Company Description

"""Pick and Place"" tools, the mechanical equivalent of human hand-eye assembly, have been the state of the art in electronic assembly for over 30 years. Today, electrical components can be as small as a red blood cell, and assembly can involve moving thousands, or even millions, of tiny components into place on a circuit substrate.

A MicroLED TV for example - with over 35 Million components - takes weeks to assemble, which is not commercially viable. Analysts have identified the lack of an economically practical method of transferring tiny components en masse as the most significant barrier to building the next generation of displays, wearables, and miniaturized medical devices.

While mechanical processes are great for moving small numbers of large things, they fail when the scale is large numbers of microscopic things. In biological systems, we use bones and muscles to move objects at the macro-scale, but at the cellular-scale our neurological, digestive, and endocrine systems are chemical-based.

At Terecircuits, we asked ourselves ""could a slow and inefficient mechanical process be replaced with a fast, highly controllable and efficient chemical process?""

A similar problem was solved by the semiconductor industry that went from hand-assembling transistors in the 50’s to leveraging the power of light, chemistry, and lithography to give us modern integrated circuits; essentially ""printing"" transistors on silicon.

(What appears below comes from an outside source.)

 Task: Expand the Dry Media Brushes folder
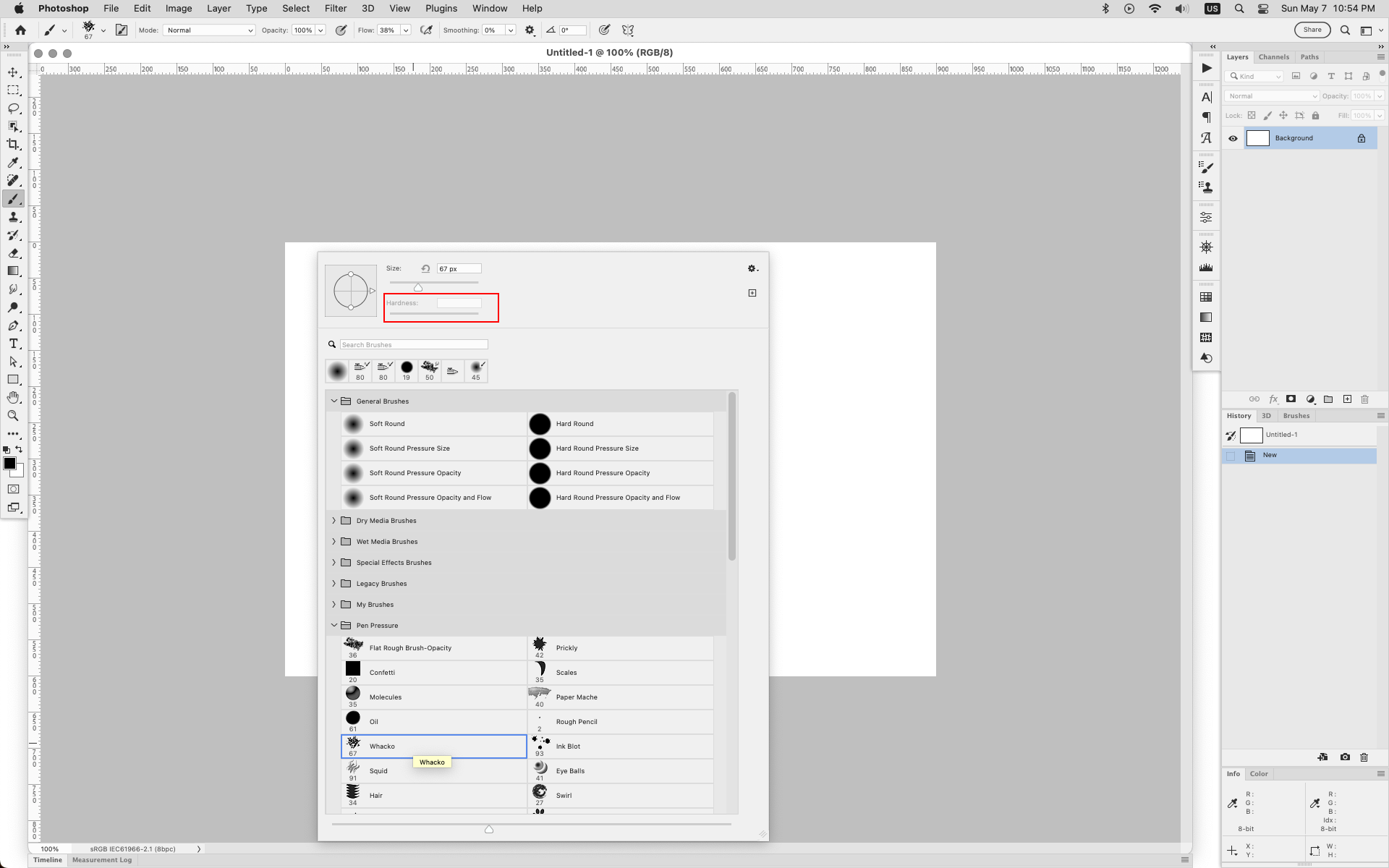coord(334,520)
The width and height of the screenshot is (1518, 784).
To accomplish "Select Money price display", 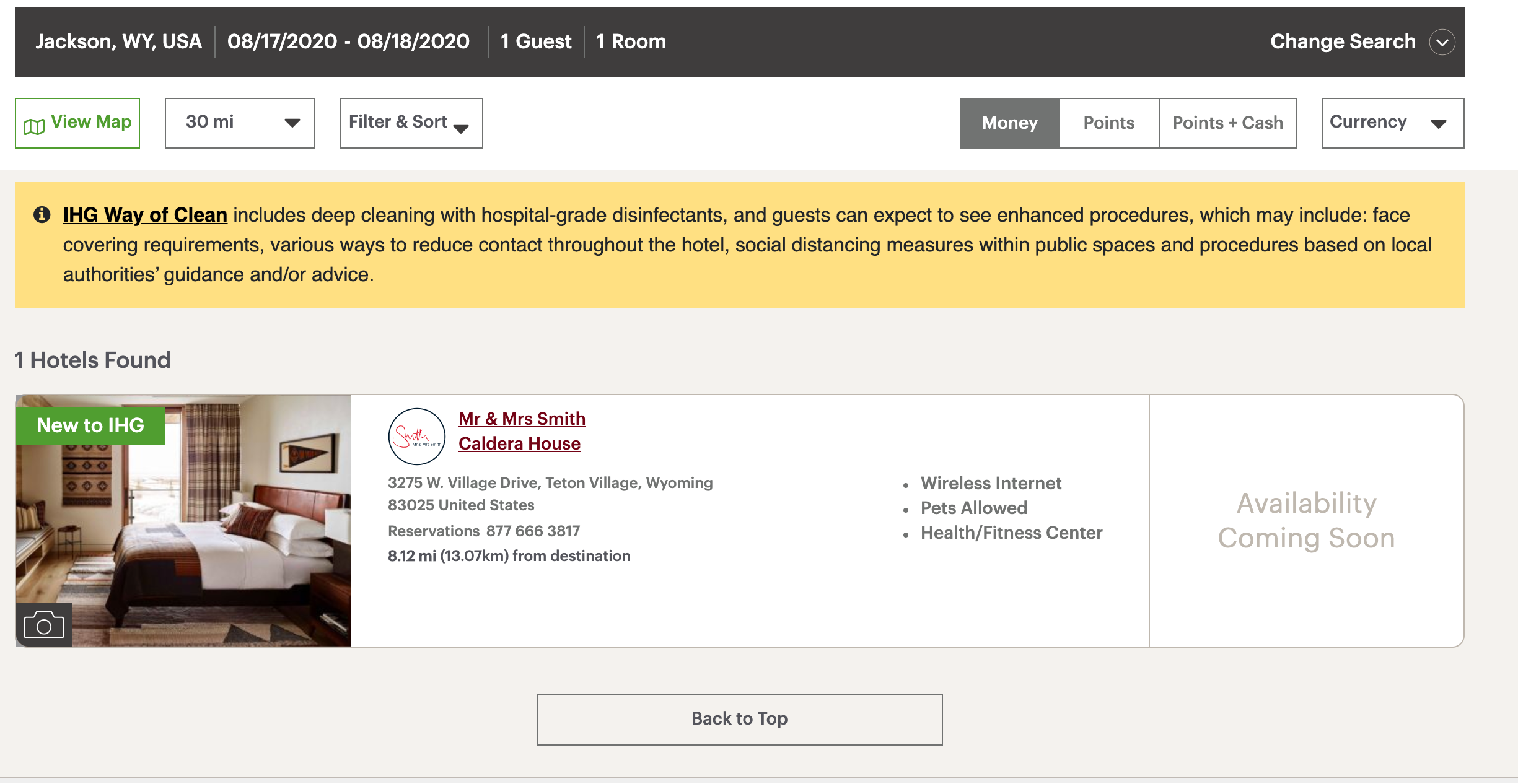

Terecircuits has developed a light and chemical-based approach to transfer and assemble large numbers of individual microscopic components. This radical new approach will revolutionize the $200 Billion assembly and packaging industry.

Contact Person

Dillon Love
Polymer Engineer
dlove@terecircuits.com

Dillon grew up on a small farm in rural North Carolina. He received his B.S. in Chemical Engineering from NC State University in 2014 and his Ph.D. from CU Boulder where he was selected as the Max S. Peters Outstanding Graduate for the class of 2020. In his undergraduate studies, he worked with Professor Richard Spontak to develop a novel vapor assisted annealing method for thin film block ionomers. During his graduate studies in the Bowman Lab, Dillon’s main passion was understanding the effects of molecular topology on the reactive nature of organic functional groups in the context of macromolecular synthesis that led him to the invention of a new class of photoinitiators and polyamino materials. In June of 2020, Dillon joined as the first employee of Terecircuits where he has worked on synthesizing our proprietary polymer and fundamentally characterizing our process at the molecular level.